La participation de six Chefs d’Etat africains à la marche parisienne qui a suivi les récents actes terroristes en France a été largement critiquée sur le continent. Ils ont été traités de laquais de la France, peu émus par exemple par le massacre de 2000 personnes au Nigéria mais prompts à répondre à l’appel de leur « maître » François Hollande.
Je comprends leur émotion face à la mort tragique d’innocents journalistes sous les balles de barbares. Qu’ils aillent à Paris marcher ou condamner de leurs bureaux les actes terroristes m’importent peu au final. De toutes les façons, nos Chefs d’Etat dépensent si souvent l’argent du contribuable pour des sottises… Même si leurs motivations sont ailleurs, je leur accorde cette fois le bénéfice du doute. Les pauvres en prennent tellement que si, pour une fois, on peut les prendre au mot…
Pour être clair, qui veut marcher, aille le faire. Si cela peut aider certains à perdre du poids, c’est déjà cela de gagné !
Au-delà de la participation des présidents précités à la marche de Paris du 11 janvier, l’intérêt réside dans la suite à donner à l’acte. Quelle leçon en tireront nos « promeneurs du dimanche » après les larmes de Boni Yayi et la mine grave d’IBK ?
L’opinion publique africaine doit même saluer la présence expresse de ses présidents car dorénavant ils ne peuvent plus rester sourds aux appels pour le renforcement de la liberté d’expression et la garantie de l’existence d’une presse libre et indépendante chez eux.

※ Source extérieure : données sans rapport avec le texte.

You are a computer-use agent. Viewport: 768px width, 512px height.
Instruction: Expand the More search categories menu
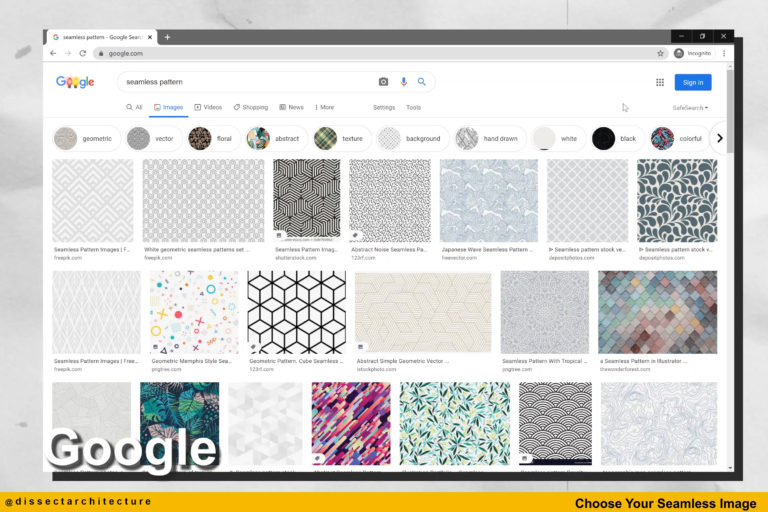click(x=324, y=107)
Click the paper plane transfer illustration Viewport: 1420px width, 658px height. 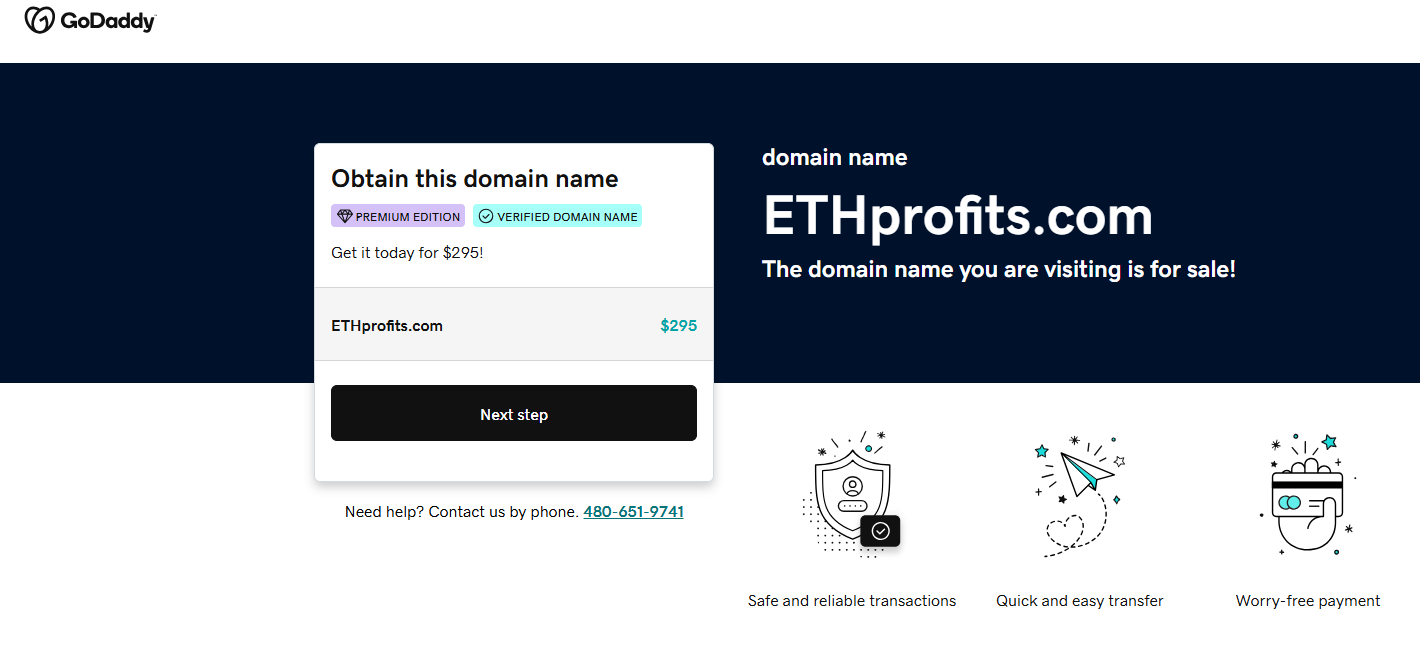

Bongo, Faure et leurs compères ont reçu une leçon magistrale en une après-midi. François Hollande a marché sous le froid pour rendre hommage à des journalistes assassinés. Or, dans les pays de nos « marcheurs », l’état de la presse n’est pas reluisant. De façon globale, les journalistes demeurent souvent une cible privilégiée en Afrique.
Par exemple entre 2013 et 2014, neuf journalistes ont été assassinés en Somalie, selon RSF (Reporters Sans Frontières). La liste des journalistes tués sur le continent rappelle que le combat pour la liberté de la presse est plus qu’actuelle et doit nécessiter des efforts quasi quotidiens. « Journalistes incarcérés. Journalistes assassinés. Les voix des sans voix tuées. » Blondy parlait à nos consciences.
Les fantômes de Deyda Haidara, Norbert Zongo, Robert Chamwami Shalubuto , Sofiane Chourabi, Nadhir Guetari et tant d’autres femmes et hommes de média morts résonnent encore dans nos mémoires. Souvent dans l’impunité la plus totale. Cette impunité des crimes est une seconde mort des victimes.
Profitant de l’actualité, j’ai encore vu les enfants de Don Quichotte du web s’insurger contre le « deux poids deux mesures » et se draper du manteau d’activistes ardents défenseurs d’une Afrique sans cesse « déshumanisée ». Ils m’ennuient à un point…
Je leur demande, à ceux-là, s’ils avaient dénoncé l’assassinat au Cameroun du blogueur Eric Lembele du fait de son orientation sexuelle ? Qui a mené une campagne pour demander au gouvernement camerounais de faire la lumière sur cette affaire dont on n’identifiera sans doute jamais les auteurs ? Les « pédés » ont moins de droit à la vie que les victimes de Baga ? Leur reniez-vous leur simple humanité ? Liberté d’expression me dites-vous ? Chiche !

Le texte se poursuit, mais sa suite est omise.